Natural casings meet the same high quality standards as fresh meat.
Natural sausage casings companies must comply with Hazard Analysis Critical Control Points (HACCP) requirements. The HACCP system ensures food safety.
Natural casings companies have developed an HACCP manual for processing of natural sausage casings, in close association with international organisations. The manual was originally published by European Natural Sausage Casing Association (ENSCA). It was compiled by Dutch and German scientists, and lists, in separate chapters, the critical points for each type of company.
The company types are:
- Casing processing companies, which process fresh casings in slaughterhouses, also called cleaning companies.
- Sorting companies, which sort casings on the basis of quality, calibre and length.
- Distribution companies, which trade natural casings without further processing.
The critical points for natural casings include the salt content and the quality of processing and packaging.

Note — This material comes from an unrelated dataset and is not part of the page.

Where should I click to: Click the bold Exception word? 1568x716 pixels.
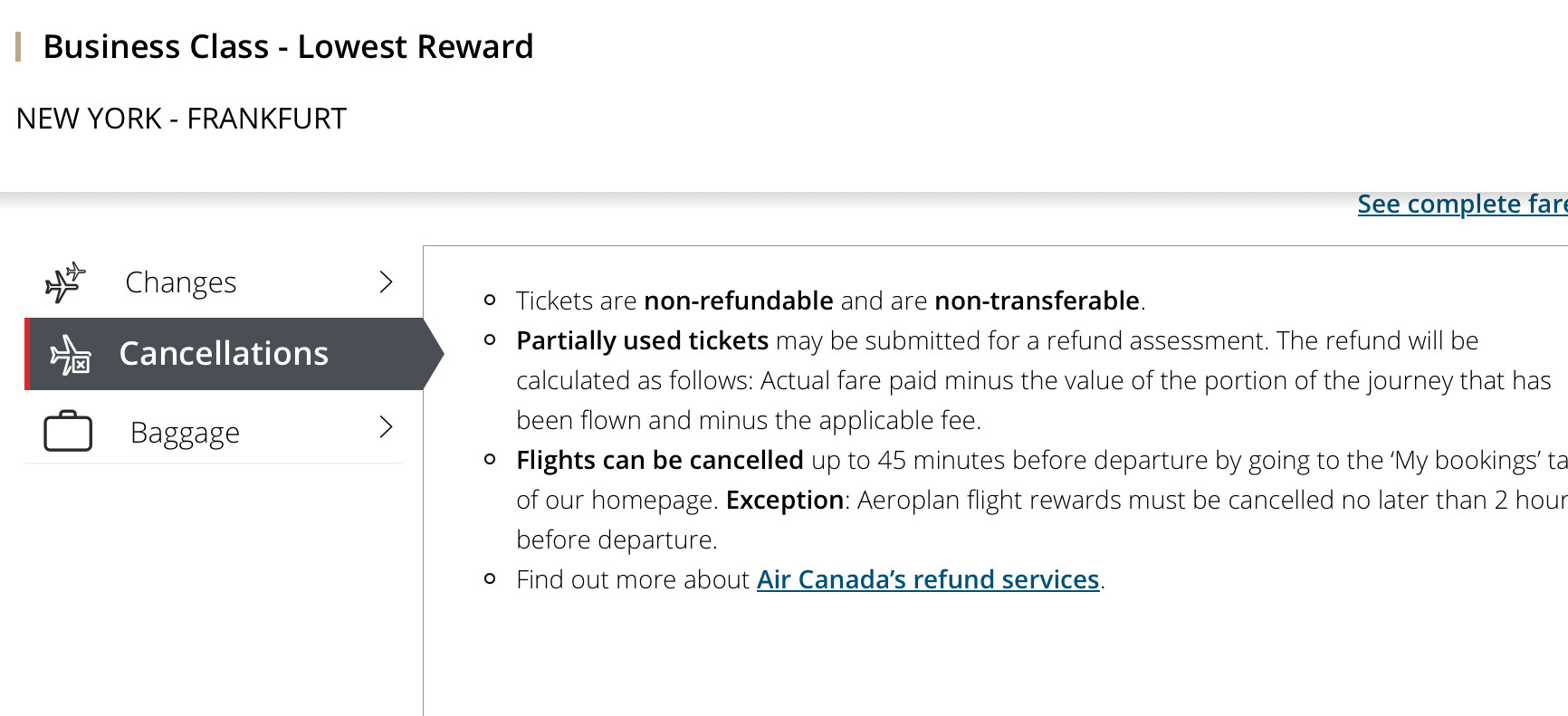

The HBS published the Dutch translation of the HACCP manual.
All companies have received a copy. This promotes the uniformity of processing world-wide which is an important point for customers and inspectorates.
In the Netherlands, the Food and Consumer Product Safety Authority (VWA) assesses Dutch companies to ensure that the HACCP system is correctly applied.
Fresh natural casings always contain micro-organisms. The salting process, which preserves the product, substantially reduces the micro-organic load.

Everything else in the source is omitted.